Mais uma vez nos aproximamos de uma eleição presidencial e o país, de certa forma, mantém um clima de polarização. Assim como foi em 2014, 2018 e 2022. Tal polarização traduz de forma muito clara, a oposição das agendas da esquerda e da direita/extrema direita do país.
Uma das últimas pesquisas divulgadas apontam que mais de 70% dos eleitores afirmam já ter seu voto definido. Para o Lula, 39,8%, para o Flavio Bolsonaro, 33,1%. Temos, pelo menos em tese, menos de 30% dos eleitores disponíveis para uma suposta terceira via. Lembrando que nesses menos de 30% estão aqueles eleitores que votam em branco ou anulam seu voto.

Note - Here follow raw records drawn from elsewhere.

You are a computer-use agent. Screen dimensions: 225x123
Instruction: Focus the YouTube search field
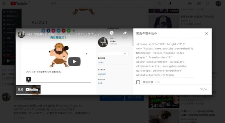pos(102,3)
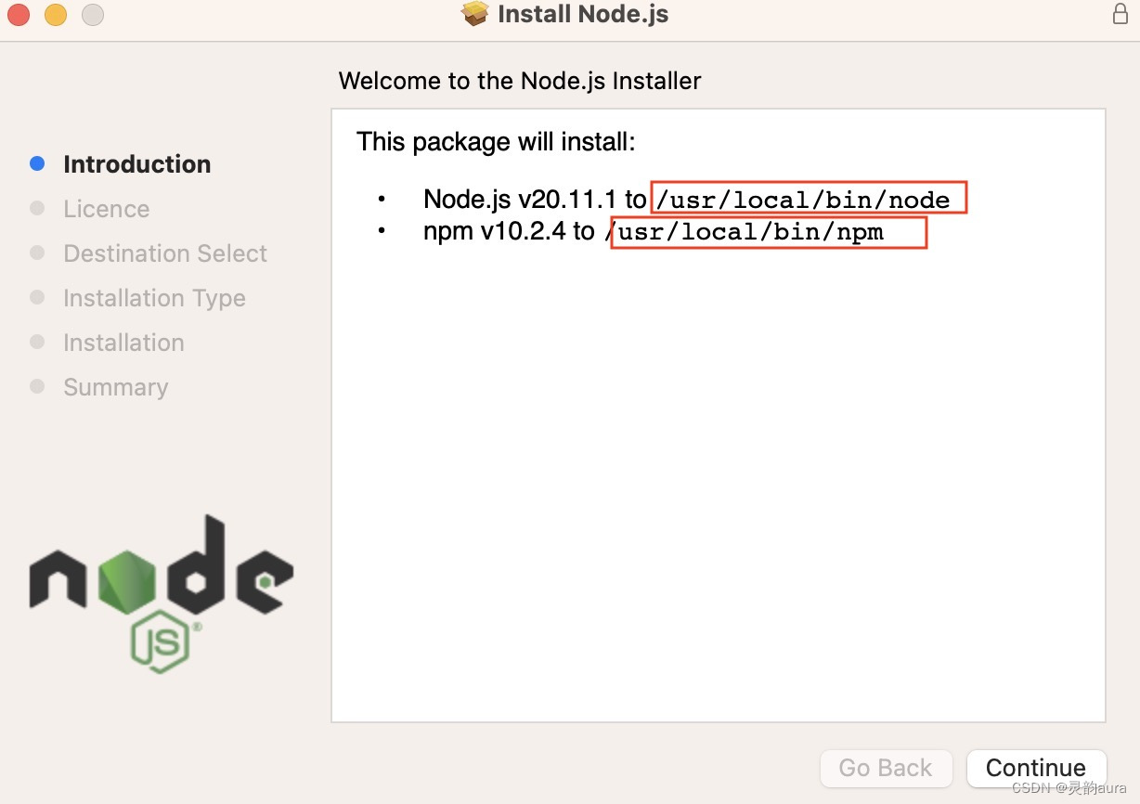The image size is (1140, 804).
Task: Close the installer with red window button
Action: (x=19, y=14)
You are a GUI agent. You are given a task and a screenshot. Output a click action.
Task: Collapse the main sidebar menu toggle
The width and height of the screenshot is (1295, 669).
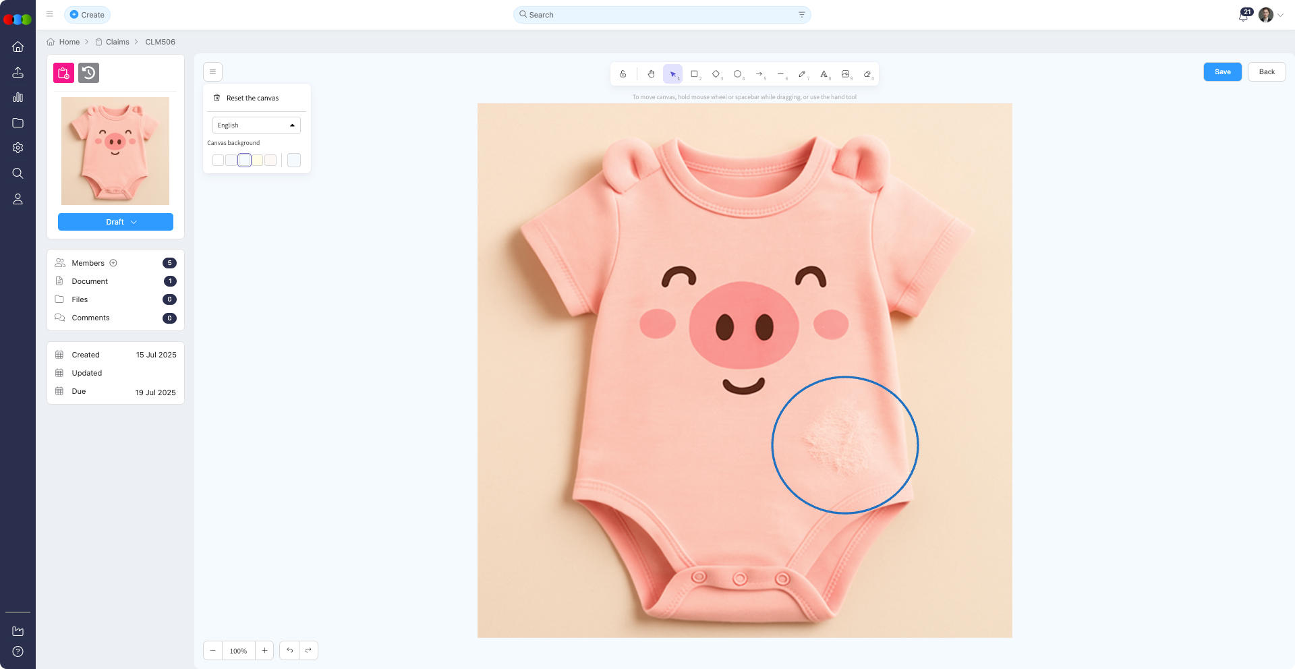(x=50, y=14)
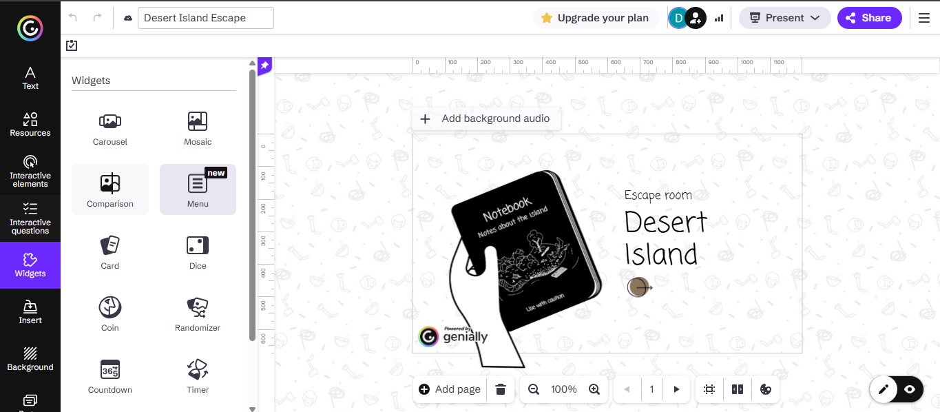
Task: Add the Dice widget
Action: pyautogui.click(x=198, y=252)
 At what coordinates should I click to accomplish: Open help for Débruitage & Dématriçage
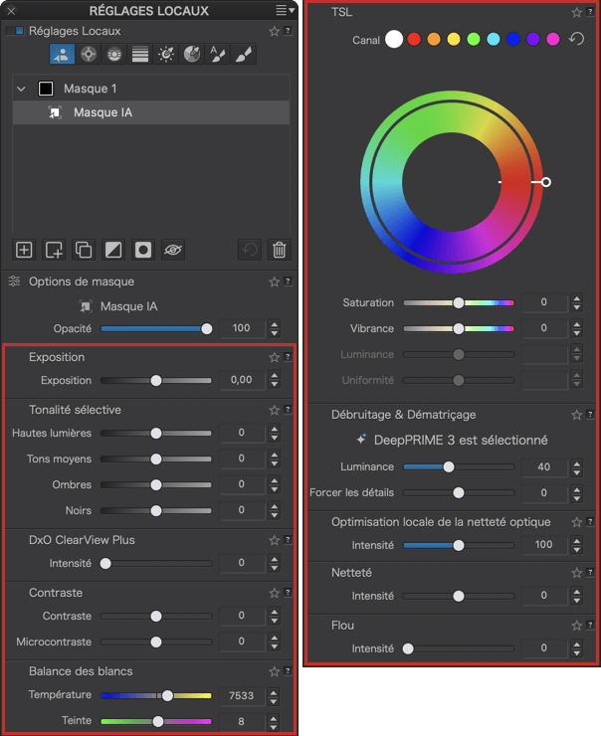[x=591, y=415]
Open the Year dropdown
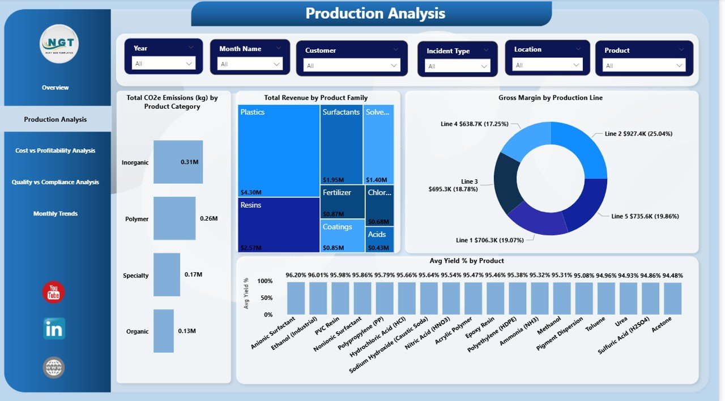This screenshot has height=401, width=725. click(164, 64)
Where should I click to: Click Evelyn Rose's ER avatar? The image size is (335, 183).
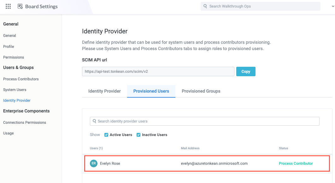click(x=93, y=163)
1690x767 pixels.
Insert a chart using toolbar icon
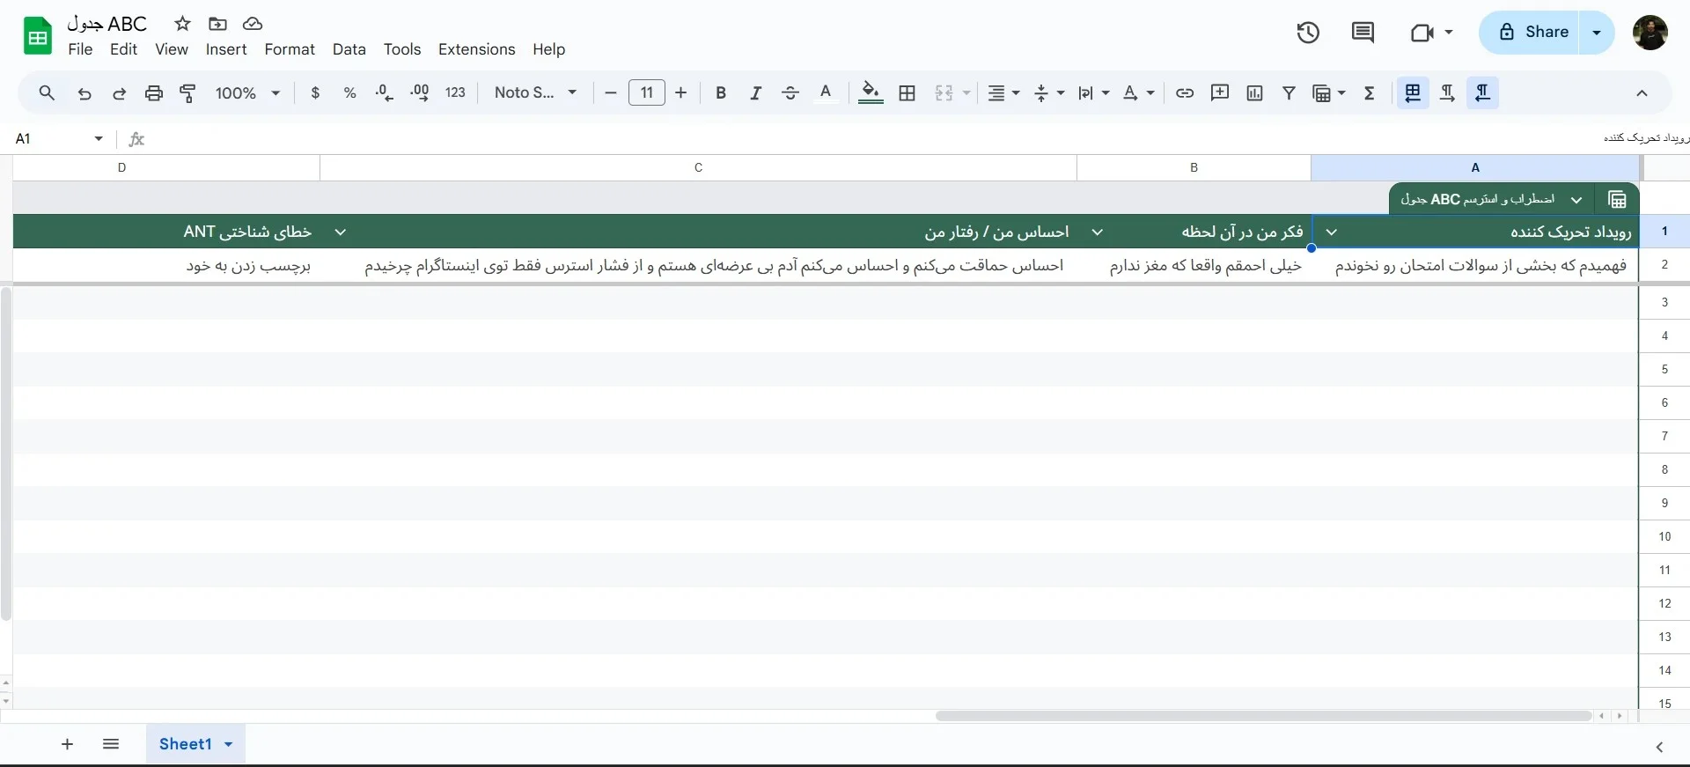pyautogui.click(x=1254, y=92)
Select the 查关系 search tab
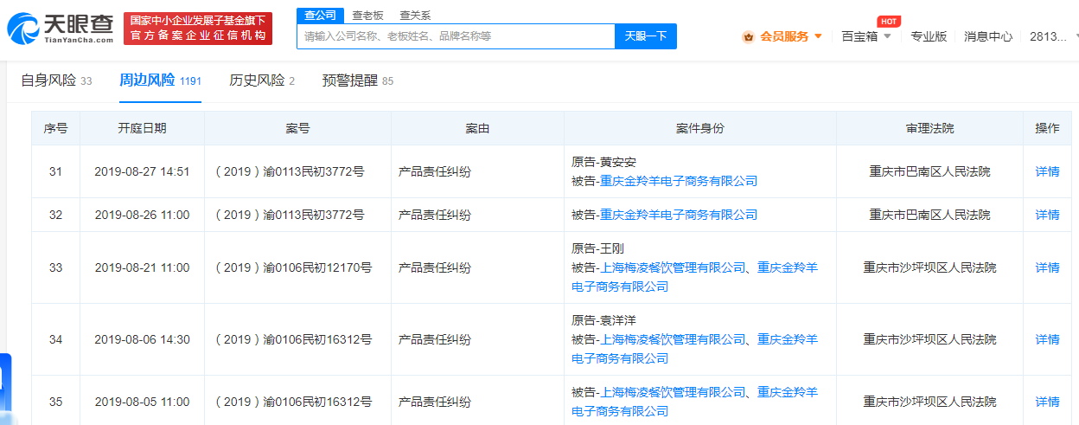The height and width of the screenshot is (425, 1079). pyautogui.click(x=415, y=16)
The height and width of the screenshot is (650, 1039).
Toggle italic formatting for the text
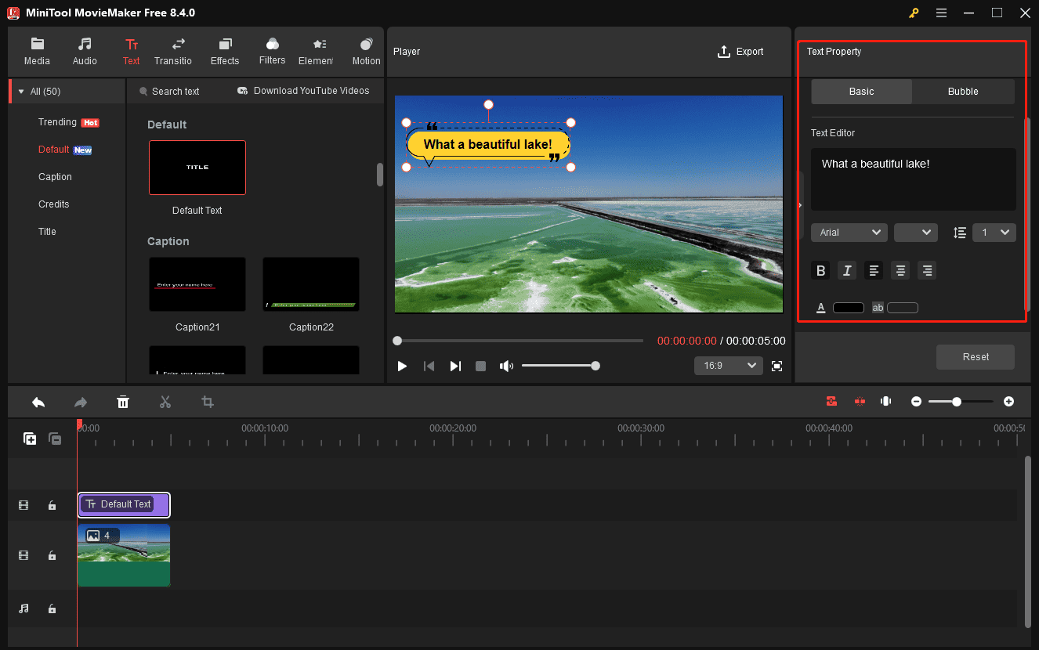coord(847,270)
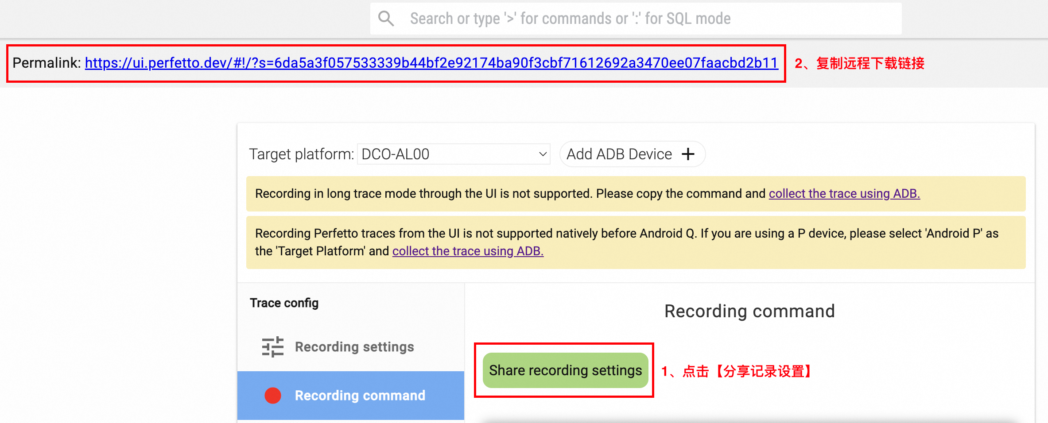Click the plus icon beside Add ADB Device
This screenshot has width=1048, height=423.
click(x=688, y=154)
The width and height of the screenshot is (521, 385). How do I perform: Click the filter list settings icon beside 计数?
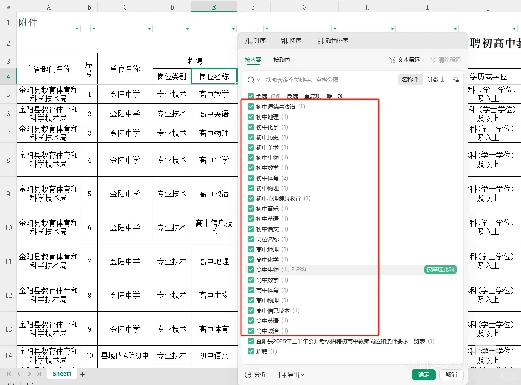pyautogui.click(x=455, y=80)
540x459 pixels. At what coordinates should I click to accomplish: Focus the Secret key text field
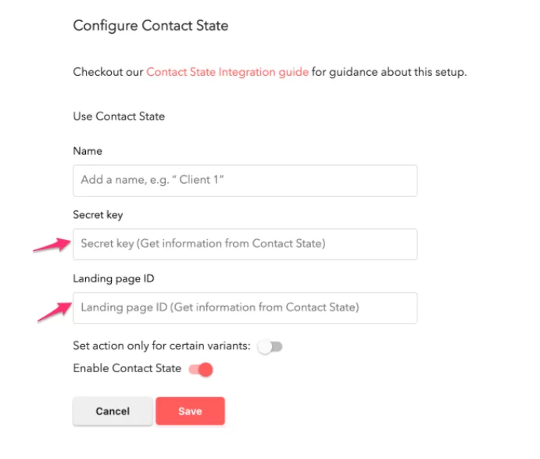[245, 244]
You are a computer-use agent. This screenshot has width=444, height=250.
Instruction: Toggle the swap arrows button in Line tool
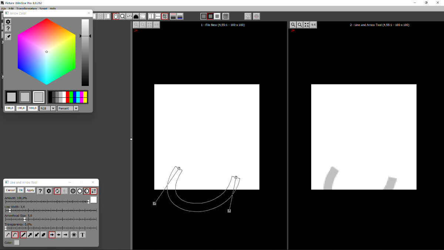pos(94,191)
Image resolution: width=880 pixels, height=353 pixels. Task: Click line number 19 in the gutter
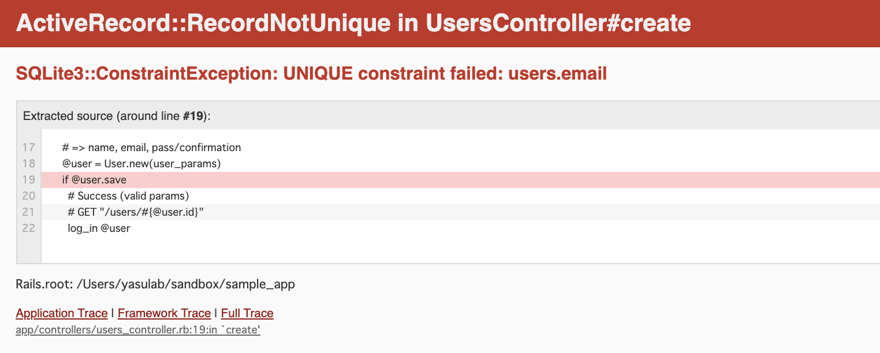[x=28, y=179]
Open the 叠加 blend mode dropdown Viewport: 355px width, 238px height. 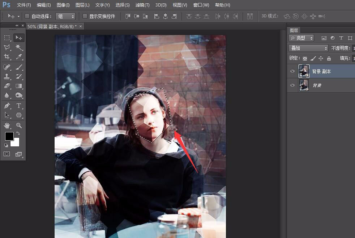(x=308, y=48)
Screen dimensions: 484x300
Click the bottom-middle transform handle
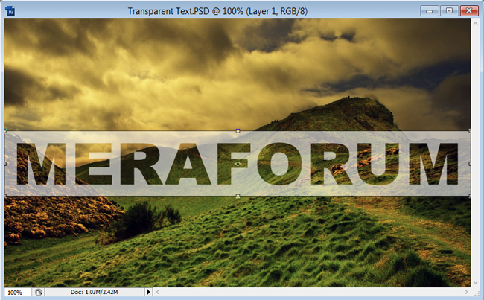(x=238, y=196)
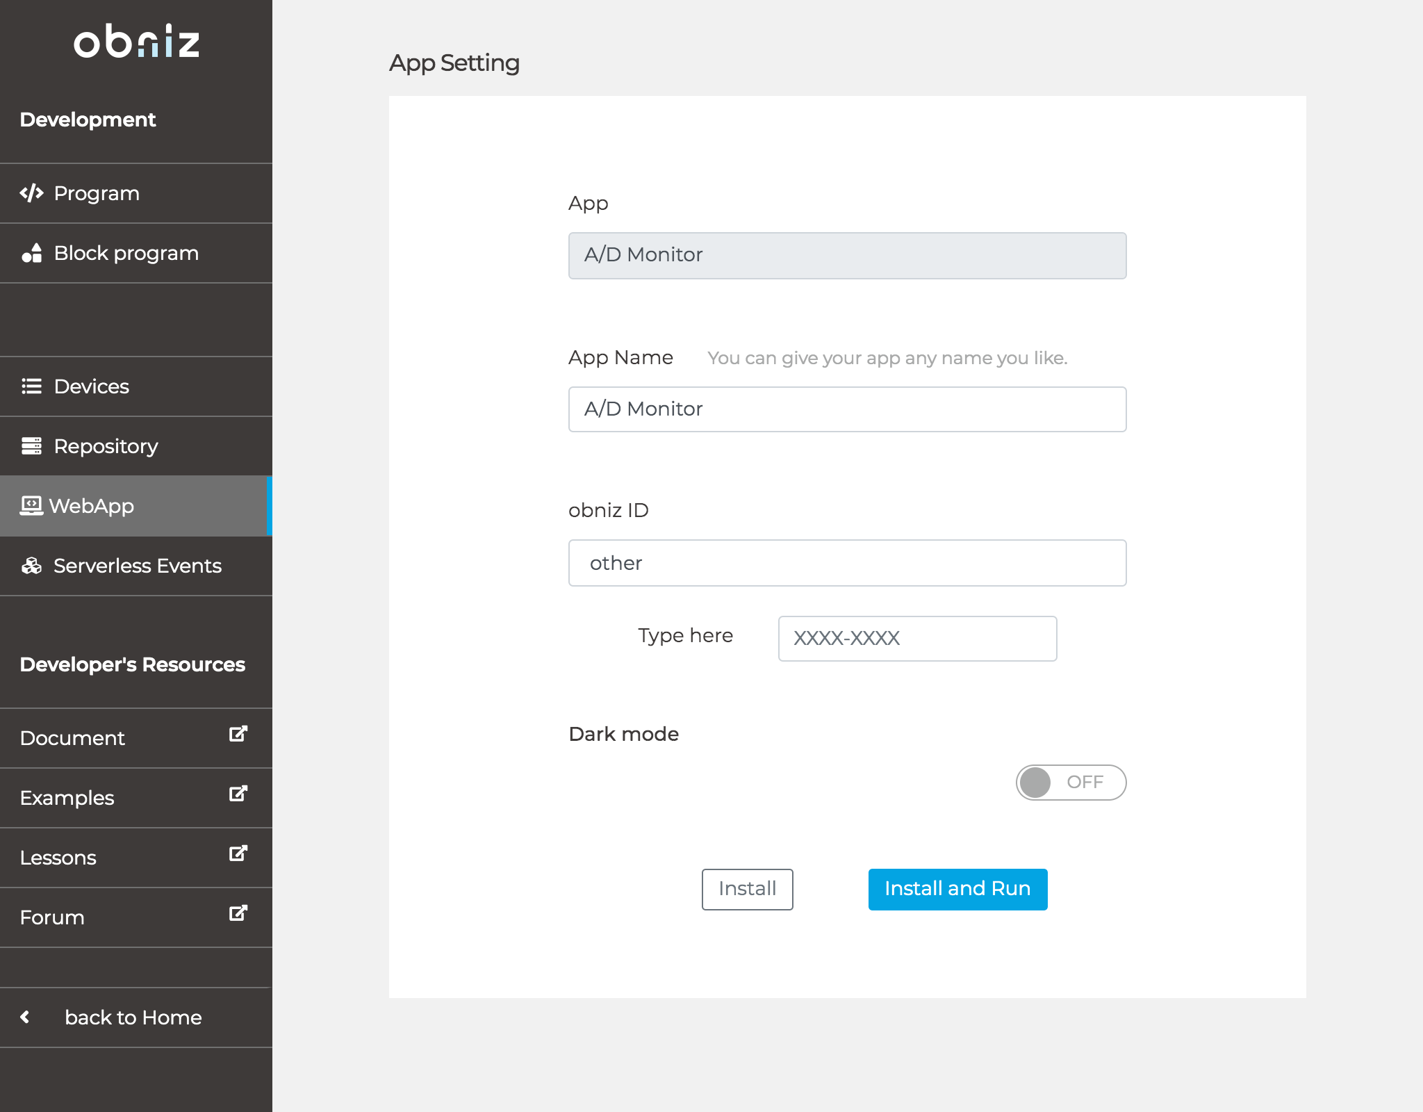Click the Devices list icon
The image size is (1423, 1112).
[x=31, y=386]
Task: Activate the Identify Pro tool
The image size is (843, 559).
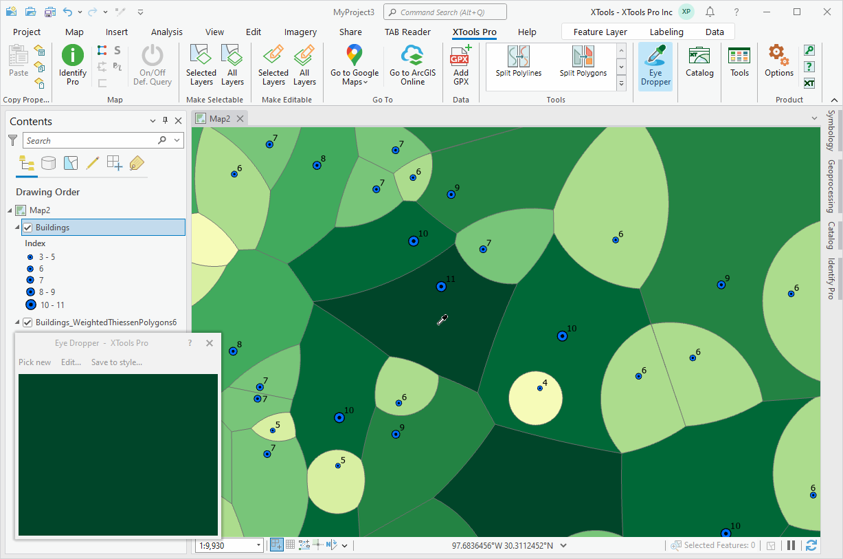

Mas não é só essa polarização que vem caracterizando o nosso país. Quando consideramos a forma como se distribui a renda e a riqueza produzidas aqui, podemos perceber o quanto esse processo distancia diferentes segmentos sociais do ponto de vista das condições de vida apresentadas por eles. A distância entre muito ricos e pobres expõe de maneira contundente a polarização social existente.
O Relatório Riqueza Global, publicado anualmente pelo Credit Suisse, traz um dado estarrecedor. Quase metade da riqueza no Brasil está em posse do 1% mais rico, o que coloca o país como o segundo mais desigual entre os dez que foram avaliados. Este foi o pior resultado do país desde o ano 2000.
Obviamente que essa concentração de renda e riqueza nas mãos de poucos tem suas consequências práticas. Por exemplo: o Mapa da Desigualdade, que é um levantamento feito pela Rede Nossa São Paulo, mostra que moradores de área nobre da cidade de São Paulo vivem em média 23 anos a mais que um morador da periferia. E estamos falando da cidade mais rica do país e da América Latina. Enquanto no bairro Alto de Pinheiros (zona oeste) as pessoas vivem em média 80,9 anos, em Cidade Tiradentes (zona leste) essa média é de 58,3 anos.
Estamos falando de um país onde, de acordo com a última Reforma da Previdência aprovada em 2019, para se aposentar por idade, o homem precisa ter no mínimo 65 anos e a mulher 62 anos. Ou seja, na prática, em segmentos mais vulneráveis, as pessoas morrem antes de atingir a idade mínima.
Enquanto não reduzirmos esse abismo que existe entre os poucos que são ricos e os muitos que são pobres, vamos continuar convivendo com a polarização no âmbito da política.